▸ **Description of the task**:
The expected result is every entry, retyped character for character.

▸ **Records for processing**:
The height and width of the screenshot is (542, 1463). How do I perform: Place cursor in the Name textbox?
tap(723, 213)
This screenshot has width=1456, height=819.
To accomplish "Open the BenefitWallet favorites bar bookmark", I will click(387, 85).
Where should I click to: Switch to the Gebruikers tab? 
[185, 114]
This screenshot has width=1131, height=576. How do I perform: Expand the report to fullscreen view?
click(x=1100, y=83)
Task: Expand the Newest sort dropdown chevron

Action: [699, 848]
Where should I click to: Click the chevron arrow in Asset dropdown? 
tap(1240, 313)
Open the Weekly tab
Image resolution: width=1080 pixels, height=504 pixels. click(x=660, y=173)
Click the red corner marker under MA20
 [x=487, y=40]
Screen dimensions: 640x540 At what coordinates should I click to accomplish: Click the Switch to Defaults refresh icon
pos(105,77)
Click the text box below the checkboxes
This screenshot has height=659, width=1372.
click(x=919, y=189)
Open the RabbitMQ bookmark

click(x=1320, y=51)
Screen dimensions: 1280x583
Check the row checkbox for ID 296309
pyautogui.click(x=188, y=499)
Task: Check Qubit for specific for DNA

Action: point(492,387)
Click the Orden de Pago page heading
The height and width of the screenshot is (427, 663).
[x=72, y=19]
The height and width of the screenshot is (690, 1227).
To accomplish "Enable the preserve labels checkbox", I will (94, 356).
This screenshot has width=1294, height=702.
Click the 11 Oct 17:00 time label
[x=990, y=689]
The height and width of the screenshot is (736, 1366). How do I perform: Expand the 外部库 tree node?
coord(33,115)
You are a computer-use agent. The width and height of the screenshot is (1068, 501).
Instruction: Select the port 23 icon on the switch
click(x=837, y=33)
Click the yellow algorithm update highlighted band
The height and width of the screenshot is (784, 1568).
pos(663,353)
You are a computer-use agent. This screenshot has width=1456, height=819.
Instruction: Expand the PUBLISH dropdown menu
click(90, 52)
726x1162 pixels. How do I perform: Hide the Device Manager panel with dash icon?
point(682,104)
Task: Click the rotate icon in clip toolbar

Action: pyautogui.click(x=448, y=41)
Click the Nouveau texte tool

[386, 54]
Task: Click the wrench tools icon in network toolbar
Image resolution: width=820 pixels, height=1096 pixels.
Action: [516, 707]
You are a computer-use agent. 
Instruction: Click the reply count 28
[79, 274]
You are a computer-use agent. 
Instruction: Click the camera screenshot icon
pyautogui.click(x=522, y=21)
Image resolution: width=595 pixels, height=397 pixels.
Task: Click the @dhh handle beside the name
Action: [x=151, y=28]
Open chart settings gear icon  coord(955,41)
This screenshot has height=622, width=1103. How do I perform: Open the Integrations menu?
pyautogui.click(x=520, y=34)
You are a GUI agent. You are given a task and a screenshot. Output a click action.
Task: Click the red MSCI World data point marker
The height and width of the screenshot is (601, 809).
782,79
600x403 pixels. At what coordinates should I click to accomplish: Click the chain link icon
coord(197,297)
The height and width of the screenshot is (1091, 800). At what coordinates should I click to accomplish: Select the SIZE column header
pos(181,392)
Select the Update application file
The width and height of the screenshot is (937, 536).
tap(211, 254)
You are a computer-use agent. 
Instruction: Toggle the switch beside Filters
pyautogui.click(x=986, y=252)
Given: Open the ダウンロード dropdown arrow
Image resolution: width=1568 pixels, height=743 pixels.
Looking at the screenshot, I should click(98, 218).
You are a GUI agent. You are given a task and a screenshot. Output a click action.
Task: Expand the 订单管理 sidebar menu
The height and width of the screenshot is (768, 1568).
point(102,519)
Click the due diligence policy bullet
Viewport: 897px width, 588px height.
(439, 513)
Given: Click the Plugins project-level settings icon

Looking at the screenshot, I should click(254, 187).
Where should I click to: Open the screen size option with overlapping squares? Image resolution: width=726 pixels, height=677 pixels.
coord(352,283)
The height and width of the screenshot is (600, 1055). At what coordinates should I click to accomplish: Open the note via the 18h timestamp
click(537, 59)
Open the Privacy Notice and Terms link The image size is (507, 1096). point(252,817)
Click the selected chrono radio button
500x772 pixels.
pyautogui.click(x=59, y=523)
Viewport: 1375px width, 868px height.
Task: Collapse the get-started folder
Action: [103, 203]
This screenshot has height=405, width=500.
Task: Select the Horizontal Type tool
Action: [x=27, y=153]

▸ **Problem solution**:
The height and width of the screenshot is (542, 1463). How do I perform: Place cursor in the Name textbox?
tap(723, 213)
This screenshot has width=1456, height=819.
To accomplish "Open the BenefitWallet favorites bar bookmark", I will click(387, 85).
Where should I click to: Switch to the Gebruikers tab? 
[185, 114]
This screenshot has width=1131, height=576. How do I perform: Expand the report to fullscreen view?
click(x=1100, y=83)
Task: Expand the Newest sort dropdown chevron

Action: [699, 848]
Where should I click to: Click the chevron arrow in Asset dropdown? 
tap(1240, 313)
Open the Weekly tab
Image resolution: width=1080 pixels, height=504 pixels. click(x=660, y=173)
Click the red corner marker under MA20
 [x=487, y=40]
Screen dimensions: 640x540 At what coordinates should I click to accomplish: Click the Switch to Defaults refresh icon
pos(105,77)
Click the text box below the checkboxes
This screenshot has height=659, width=1372.
click(x=919, y=189)
Open the RabbitMQ bookmark

click(x=1320, y=51)
Screen dimensions: 1280x583
Check the row checkbox for ID 296309
pyautogui.click(x=188, y=499)
Task: Check Qubit for specific for DNA

Action: point(492,387)
Click the Orden de Pago page heading
The height and width of the screenshot is (427, 663).
[x=72, y=19]
The height and width of the screenshot is (690, 1227).
To accomplish "Enable the preserve labels checkbox", I will (94, 356).
This screenshot has width=1294, height=702.
Click the 11 Oct 17:00 time label
[x=990, y=689]
The height and width of the screenshot is (736, 1366). How do I perform: Expand the 外部库 tree node?
coord(33,115)
You are a computer-use agent. The width and height of the screenshot is (1068, 501).
Instruction: Select the port 23 icon on the switch
click(x=837, y=33)
Click the yellow algorithm update highlighted band
The height and width of the screenshot is (784, 1568).
pos(663,353)
You are a computer-use agent. This screenshot has width=1456, height=819.
Instruction: Expand the PUBLISH dropdown menu
click(90, 52)
726x1162 pixels. How do I perform: Hide the Device Manager panel with dash icon?
point(682,104)
Task: Click the rotate icon in clip toolbar

Action: pyautogui.click(x=448, y=41)
Click the Nouveau texte tool

[386, 54]
Task: Click the wrench tools icon in network toolbar
Image resolution: width=820 pixels, height=1096 pixels.
Action: [516, 707]
You are a computer-use agent. 
Instruction: Click the reply count 28
[79, 274]
You are a computer-use agent. 
Instruction: Click the camera screenshot icon
pyautogui.click(x=522, y=21)
Image resolution: width=595 pixels, height=397 pixels.
Task: Click the @dhh handle beside the name
Action: [x=151, y=28]
Open chart settings gear icon  coord(955,41)
This screenshot has height=622, width=1103. How do I perform: Open the Integrations menu?
pyautogui.click(x=520, y=34)
You are a GUI agent. You are given a task and a screenshot. Output a click action.
Task: Click the red MSCI World data point marker
The height and width of the screenshot is (601, 809).
782,79
600x403 pixels. At what coordinates should I click to accomplish: Click the chain link icon
coord(197,297)
The height and width of the screenshot is (1091, 800). At what coordinates should I click to accomplish: Select the SIZE column header
pos(181,392)
Select the Update application file
The width and height of the screenshot is (937, 536).
tap(211, 254)
You are a computer-use agent. 
Instruction: Toggle the switch beside Filters
pyautogui.click(x=986, y=252)
Given: Open the ダウンロード dropdown arrow
Image resolution: width=1568 pixels, height=743 pixels.
Looking at the screenshot, I should click(98, 218).
You are a GUI agent. You are given a task and a screenshot. Output a click action.
Task: Expand the 订单管理 sidebar menu
The height and width of the screenshot is (768, 1568).
point(102,519)
Click the due diligence policy bullet
Viewport: 897px width, 588px height.
(439, 513)
Given: Click the Plugins project-level settings icon

Looking at the screenshot, I should click(254, 187).
Where should I click to: Open the screen size option with overlapping squares? Image resolution: width=726 pixels, height=677 pixels.
coord(352,283)
The height and width of the screenshot is (600, 1055). At what coordinates should I click to accomplish: Open the note via the 18h timestamp
click(537, 59)
Open the Privacy Notice and Terms link The image size is (507, 1096). point(252,817)
Click the selected chrono radio button
500x772 pixels.
pyautogui.click(x=59, y=523)
Viewport: 1375px width, 868px height.
Task: Collapse the get-started folder
Action: [103, 203]
This screenshot has height=405, width=500.
Task: Select the Horizontal Type tool
Action: [x=27, y=153]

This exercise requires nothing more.